**Entries shown**:
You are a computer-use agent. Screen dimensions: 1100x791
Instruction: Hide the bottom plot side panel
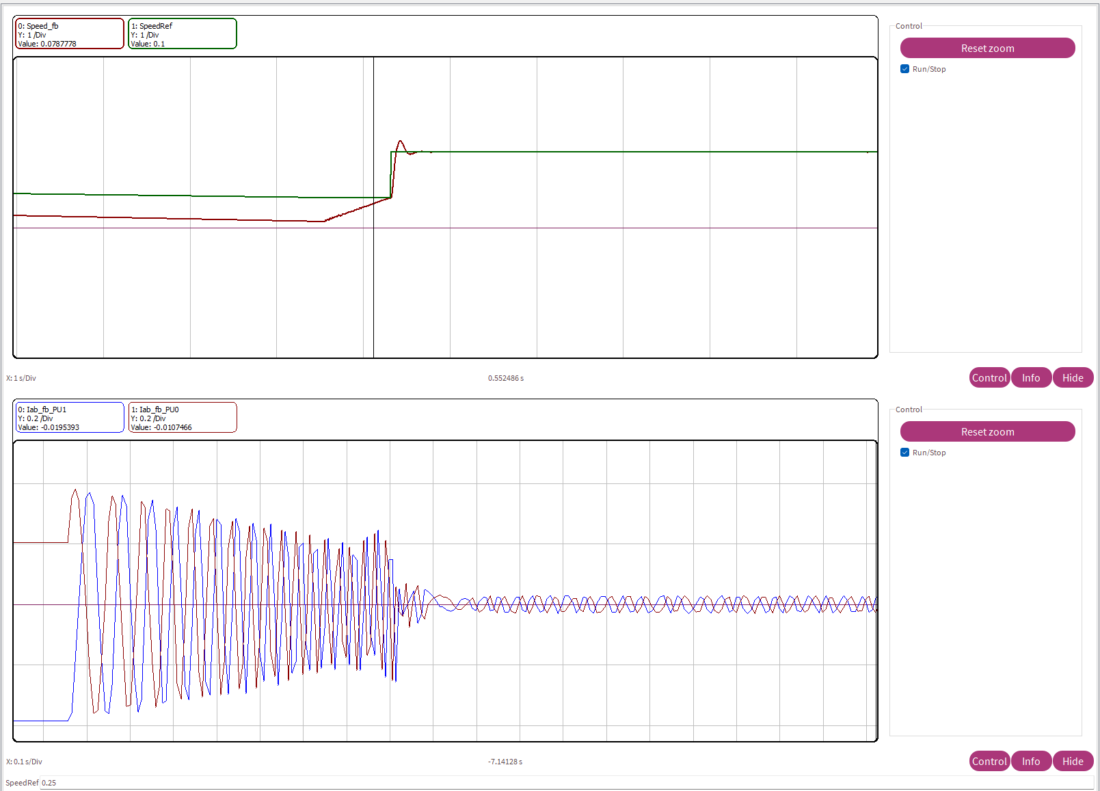[x=1072, y=761]
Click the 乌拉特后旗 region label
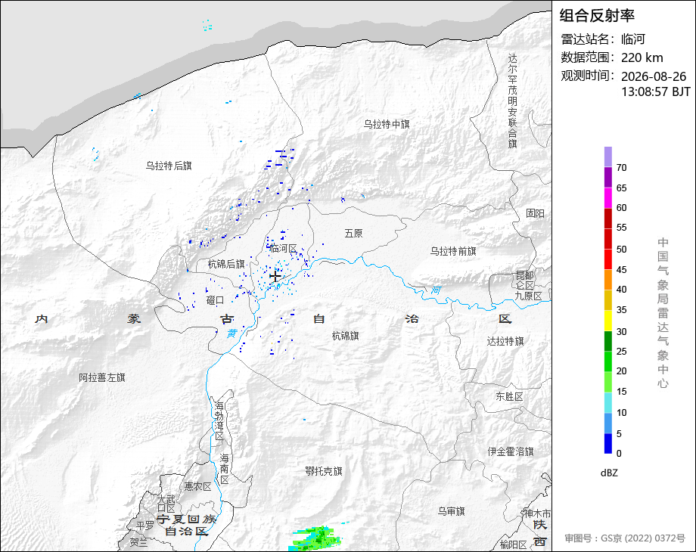Screen dimensions: 696x552 tap(169, 166)

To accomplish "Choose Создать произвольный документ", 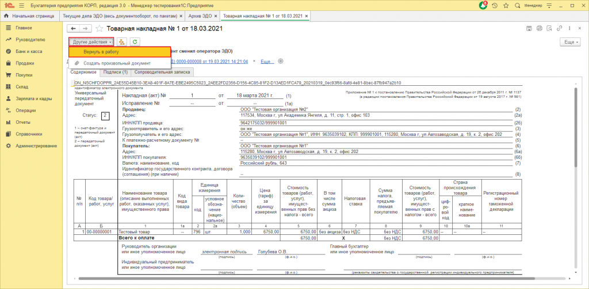I will [x=116, y=63].
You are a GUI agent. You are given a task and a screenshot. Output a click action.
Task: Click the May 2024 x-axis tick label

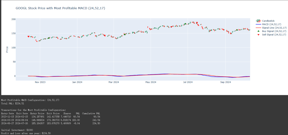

**What the exercise asks**: Find the string "agent" in the material above, and report every line where it occurs.

**Answer area**:
You are a computer-use agent. Screen dimensions: 1100x791
You are a GUI agent. You are given a task and a screenshot. Output a click action.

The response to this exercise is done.